Gradually, we realised that God was calling us into ministry, and I trained at Trinity College Bristol, while Cathie looked after our two very lively sons. (One of them is now repeating history – having taught Maths for several years, he is training at the same college).
Since then I have served in several parishes – middle-class suburbia (Bristol) – we were living in a tiny curate’s house, made more squashed by the arrival of our third son -, a town swamped by armed forces personnel (Portsmouth), deep country (Devon), working class suburbia (Crawley), and market town (Aylesbury), before ending up here in Mursley. As a curate in Bristol, I was waiting for the arrival of a funeral at the church gates, when a Rolls-Royce drove up, and the actor David Tomlinson, of Mary Poppins and Mursley fame, emerged – he was looking for the grave of WG Grace’s mother. He wasn’t very pleased that I had to shoo him out of the way or he would have been trapped in by the hearse.
What have I enjoyed about being a clergyman? – I have the opportunity of going into the houses of everyone from the highest (almost) to the lowest in the land, as well as ministering to people in hospitals, prisons, on board ship, in council chambers, before a magistrate, in a Tesco car park. I love telling people the story of Jesus, and showing how it can apply to their lives (if you want to know, just ask me!).
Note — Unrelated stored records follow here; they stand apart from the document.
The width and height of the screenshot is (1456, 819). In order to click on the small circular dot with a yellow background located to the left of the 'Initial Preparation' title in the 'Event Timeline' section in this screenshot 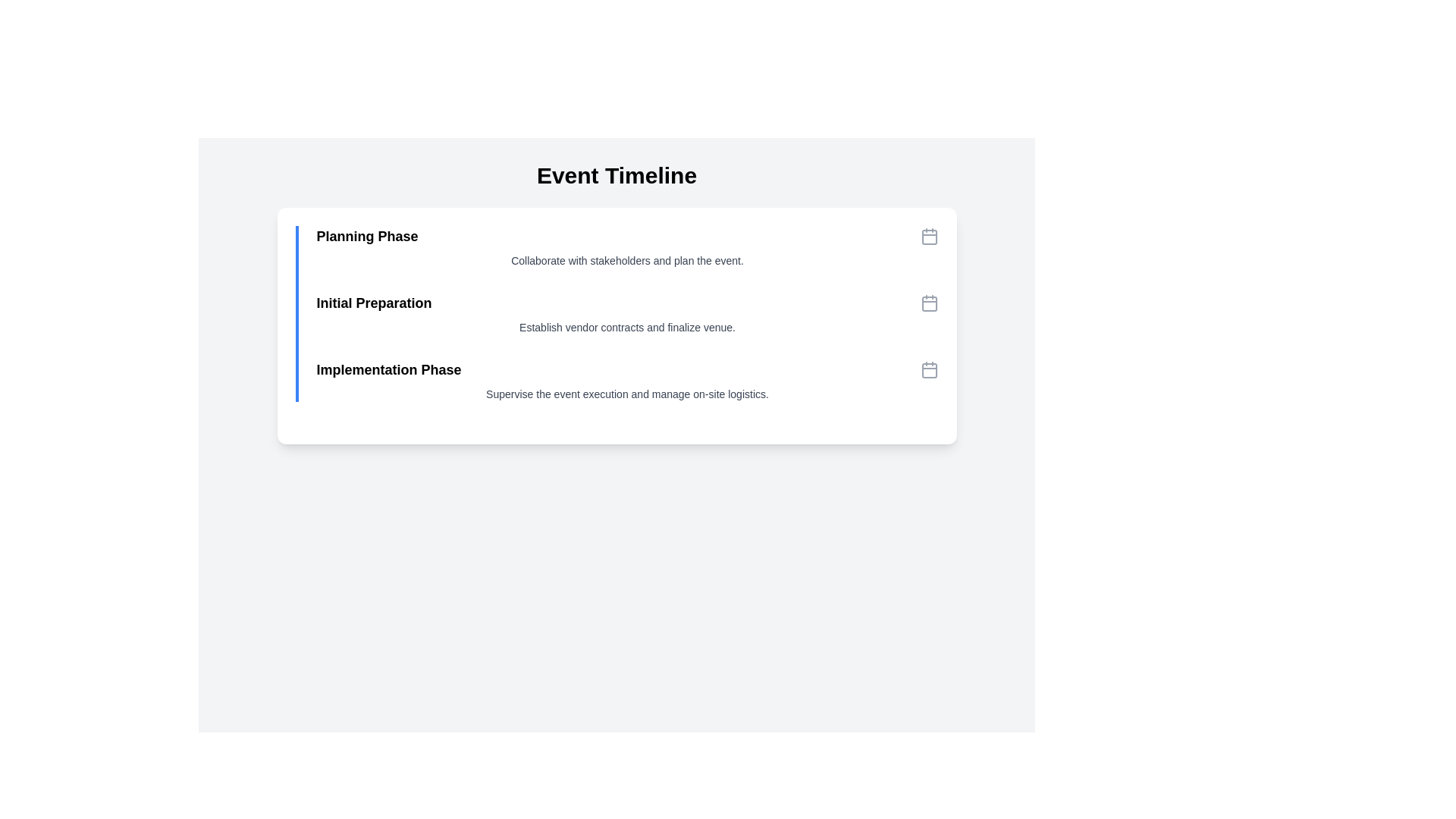, I will do `click(298, 298)`.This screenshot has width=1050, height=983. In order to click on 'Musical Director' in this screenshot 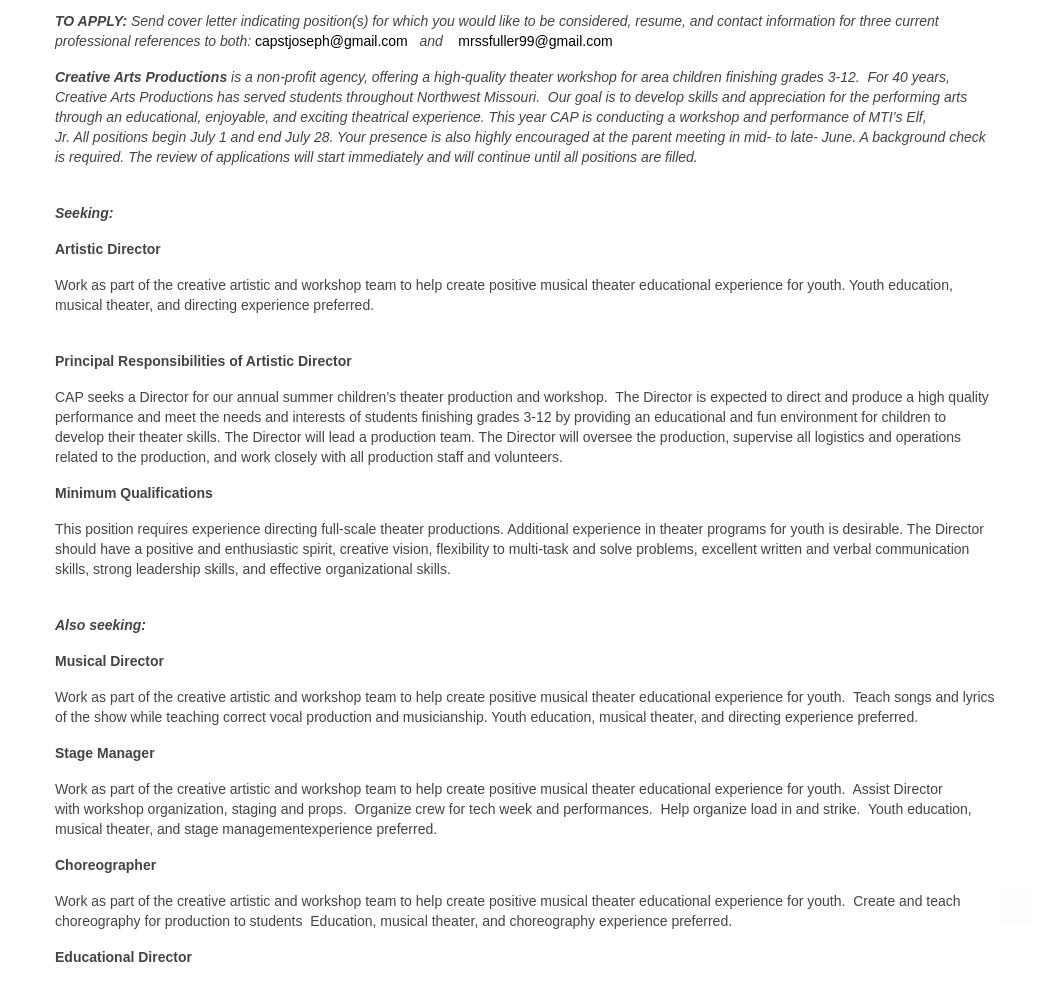, I will do `click(108, 659)`.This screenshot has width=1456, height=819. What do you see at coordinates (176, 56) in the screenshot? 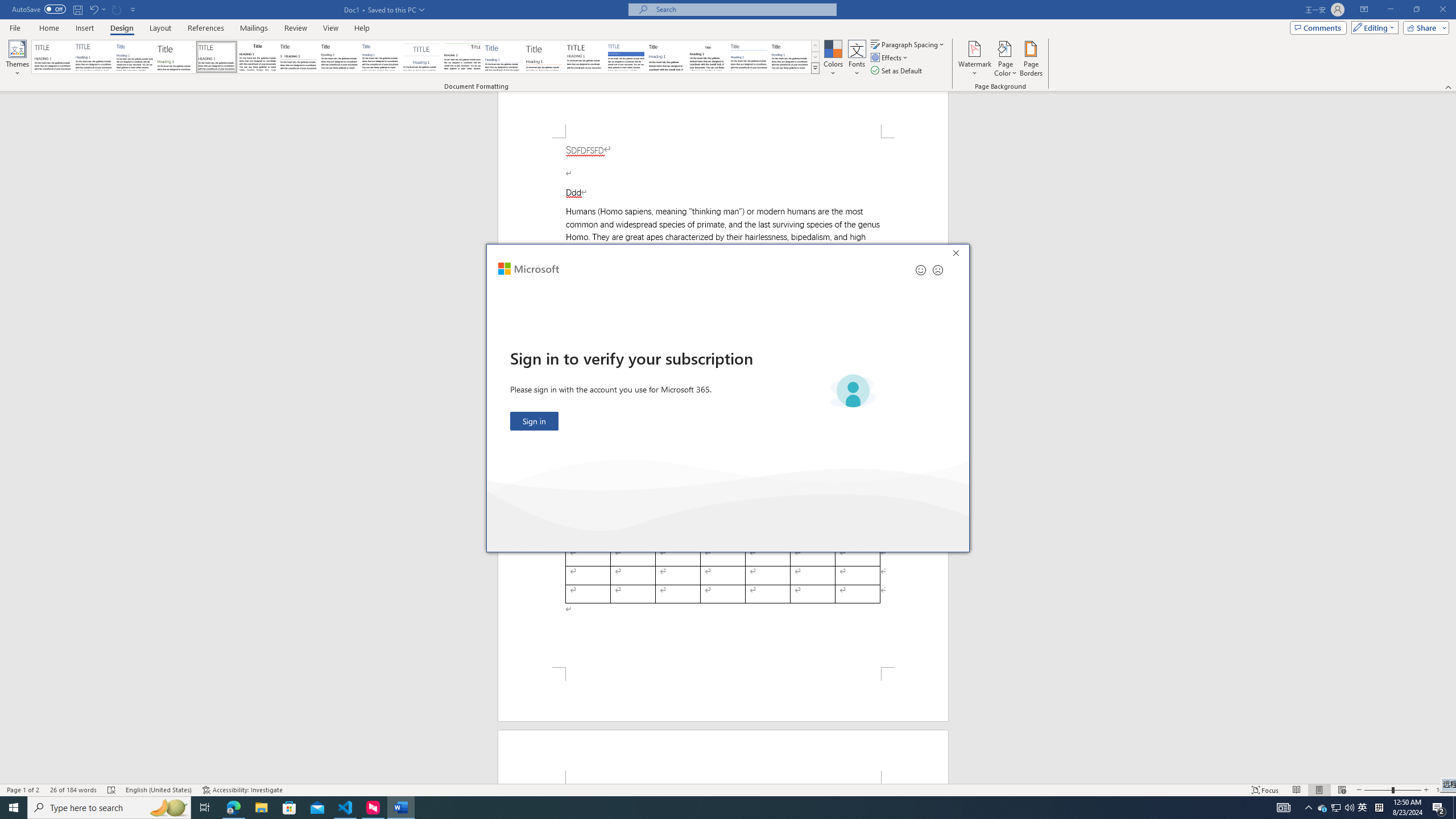
I see `'Basic (Stylish)'` at bounding box center [176, 56]. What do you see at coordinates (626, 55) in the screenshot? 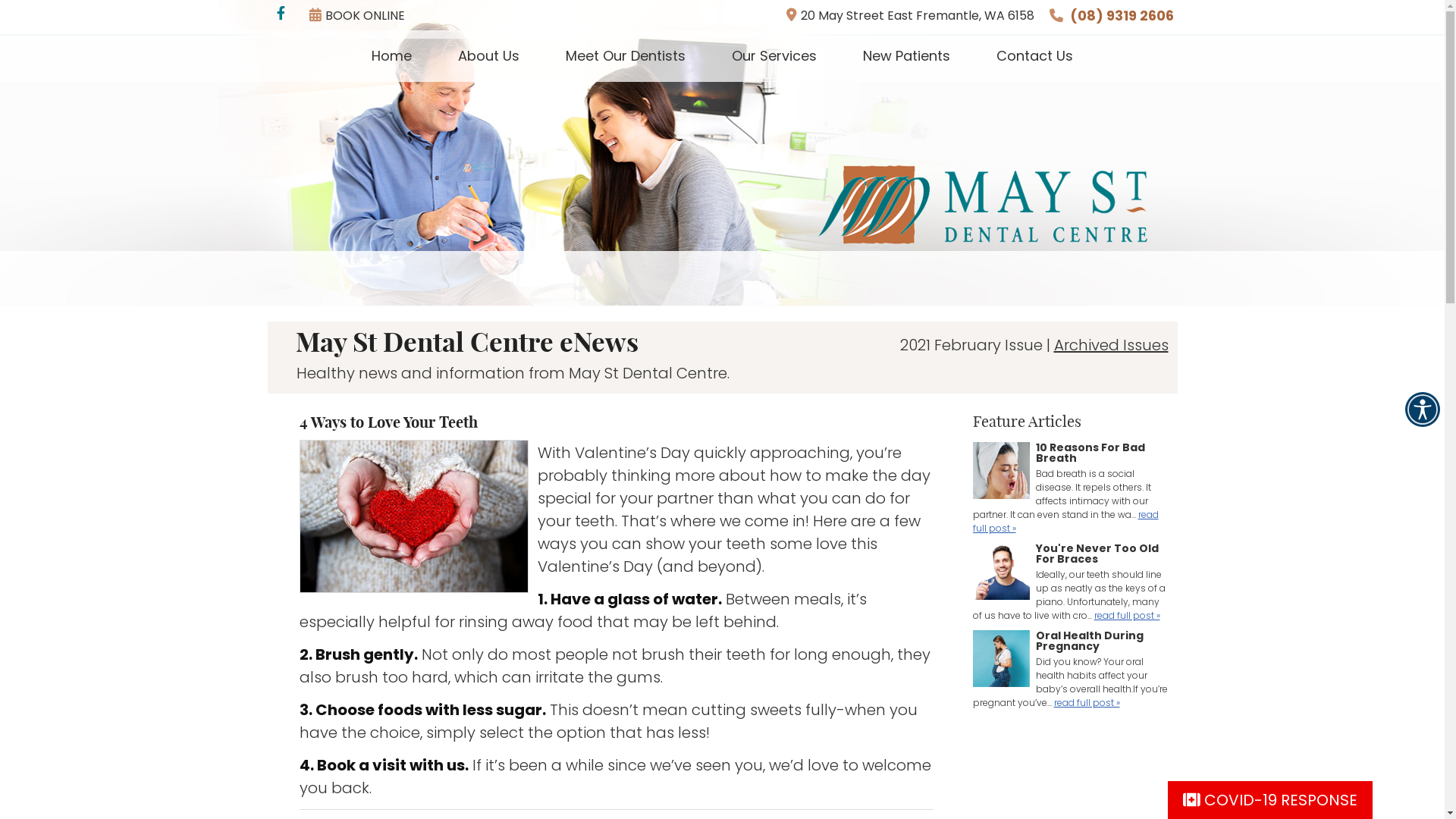
I see `'Meet Our Dentists'` at bounding box center [626, 55].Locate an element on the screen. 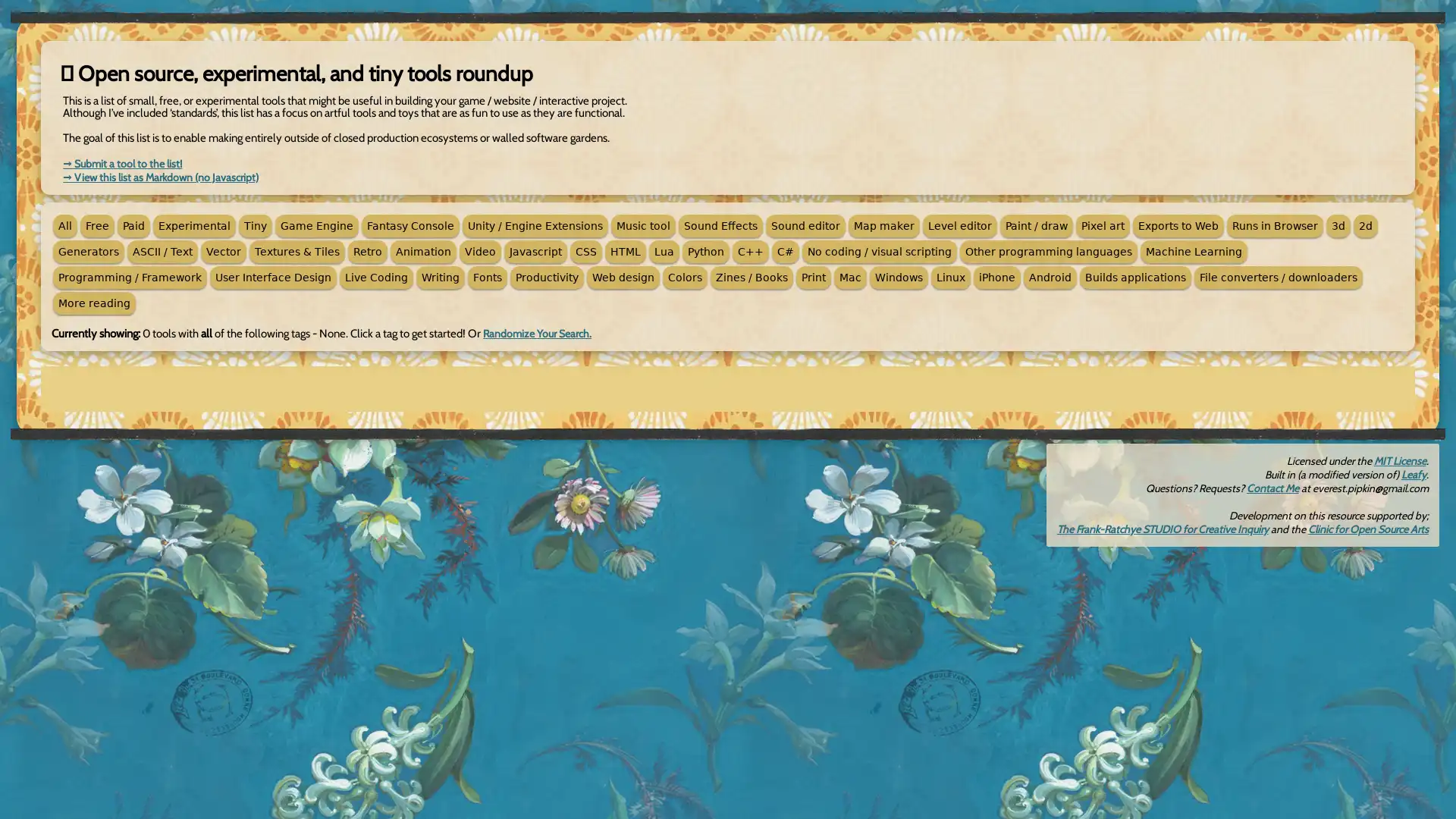  Experimental is located at coordinates (193, 225).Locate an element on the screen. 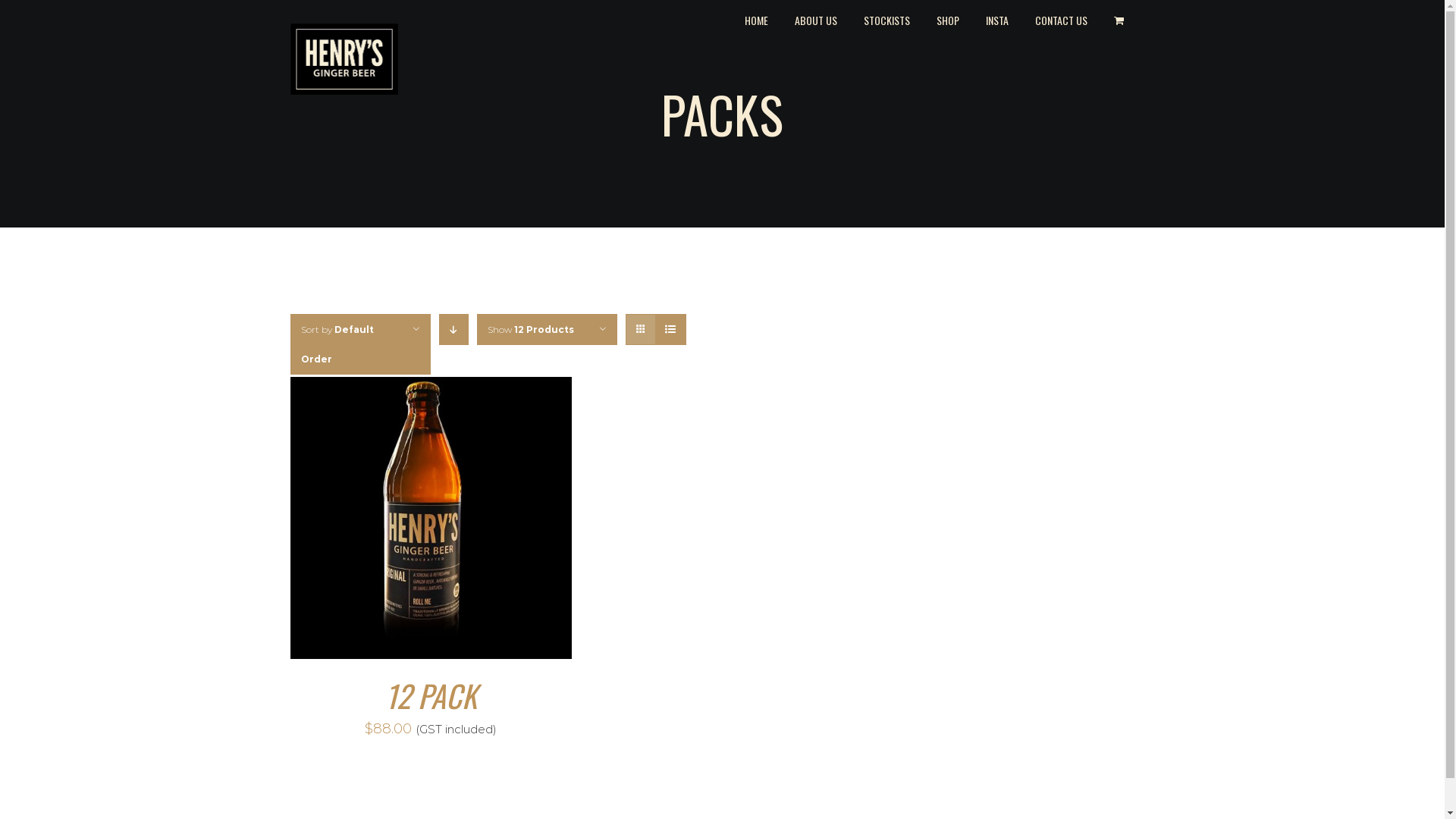 Image resolution: width=1456 pixels, height=819 pixels. 'SHOP' is located at coordinates (946, 18).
I particularly love the opportunity of going into schools – next year, the first children I baptised when I came here will be moving into Year 3. Has it been worth it? – As one clergyman said – the pay isn’t brilliant, but the fringe benefits are out of this world! I have been able to serve a God who I believe loves each one of us, and to serve the people among whom I live. It’s a fantastic reason to get out of bed each morning!”
Laurence Meering retired on 1st June 2014.